- _Source excerpt_
··········

The UK’s construction sector has seen its sharpest decline in new work since March 2009, with continued uncertainty over Brexit taking the lion’s share of the blame, according to the latest Construction Purchasing Managers' Index (PMI).
August data showed business activity declining for the fourth consecutive month and at a faster rate than in July. The worst performing area of activity in August was commercial building, with respondents saying they were seeing delayed decision-making among clients in response to domestic political uncertainty.
Business expectations for the year ahead have also fallen sharply since July to their least optimistic point since December 2008.
The IHS Markit/CIPS UK Construction Purchasing Managers’ Index stood at 45.0 in August, down slightly from 45.3 in July and below the 50.0 no-change threshold for the fourth consecutive month. Businesses surveyed blamed lower volumes of construction output on worsening order books and a lack of new projects to replace completed contracts.

··········

- _Data_
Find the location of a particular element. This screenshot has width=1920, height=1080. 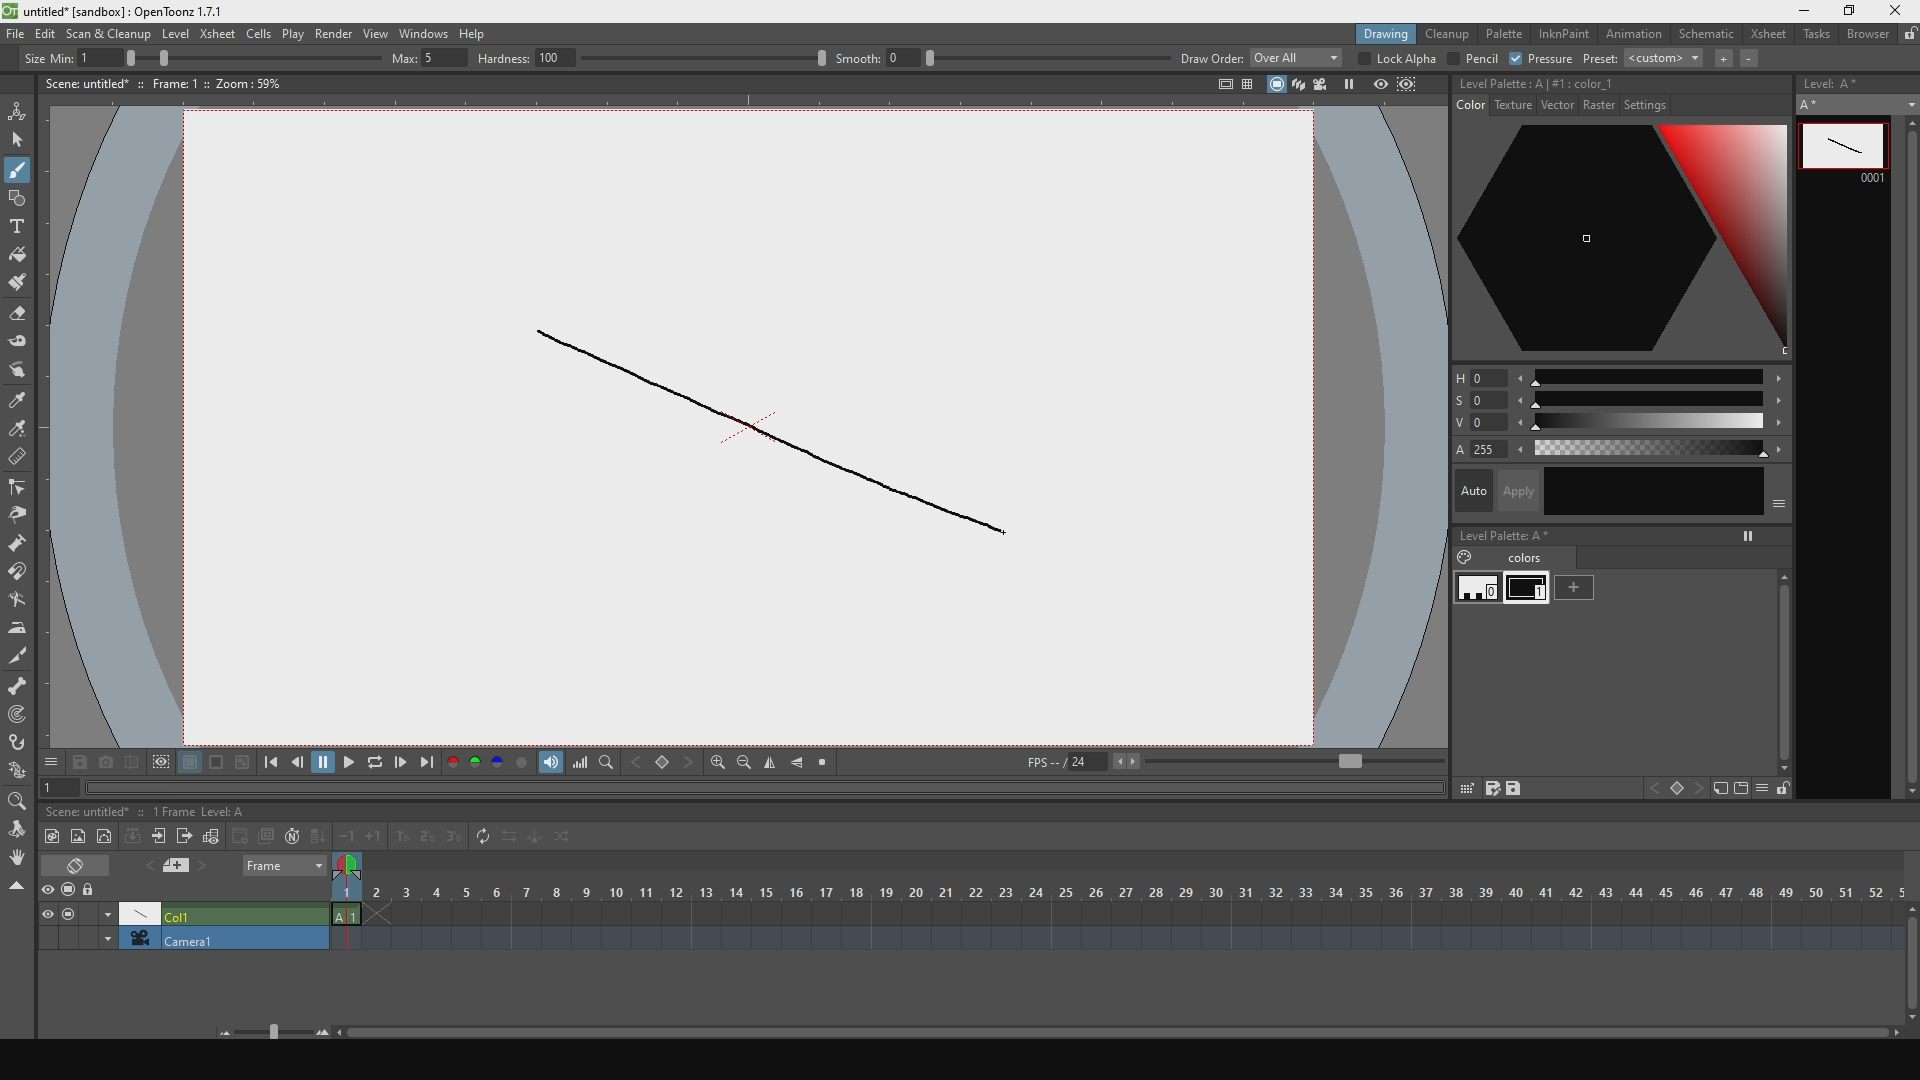

texture is located at coordinates (1512, 104).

··········

- _Problems_
1: Do these statements agree with the construction sector passage? (a) The index stood at 45.0 in August. (b) Residential building was the worst performing area of activity in August. (c) Business expectations for the year ahead reached their least optimistic point since December 2008. Answer yes or no for each, quoting the words of the passage that decide it.
2: Can you extend the construction sector passage, picking up after its final sentence?
The data has no role in this work.

- _Solved problems_
1:
(a) Yes: "stood at 45.0 in August"
(b) No: "The worst performing area of activity in August was commercial building"
(c) Yes: "to their least optimistic point since December 2008"

2:
August saw a decrease in all three broad categories of construction work with Brexit-related uncertainty causing clients to tighten budgets and making them averse to risks. Civil engineering activity also dropped at a relatively sharp pace although house building fell only slightly and at a slower rate of decline than that seen since the downturn began in June.
Construction companies said new orders have dropped in each month since April and data showed the sharpest decline in new work since March 2009. However despite a sustained reduction in new orders, employment bucked the trend during August with only a marginal drop in staffing levels.
For the fifth consecutive month in August input buying decreased – representing the longest period of decline since the first half of 2013. However softer demand for construction products and materials helped to alleviate pressure on supply chains and delivery delays from vendors were uncommon by the standards of the last three years. Input cost inflation fell to its lowest since March 2016.
Business optimism among respondents fell for the second month running in August, with the degree of positive sentiment the weakest since December 2008.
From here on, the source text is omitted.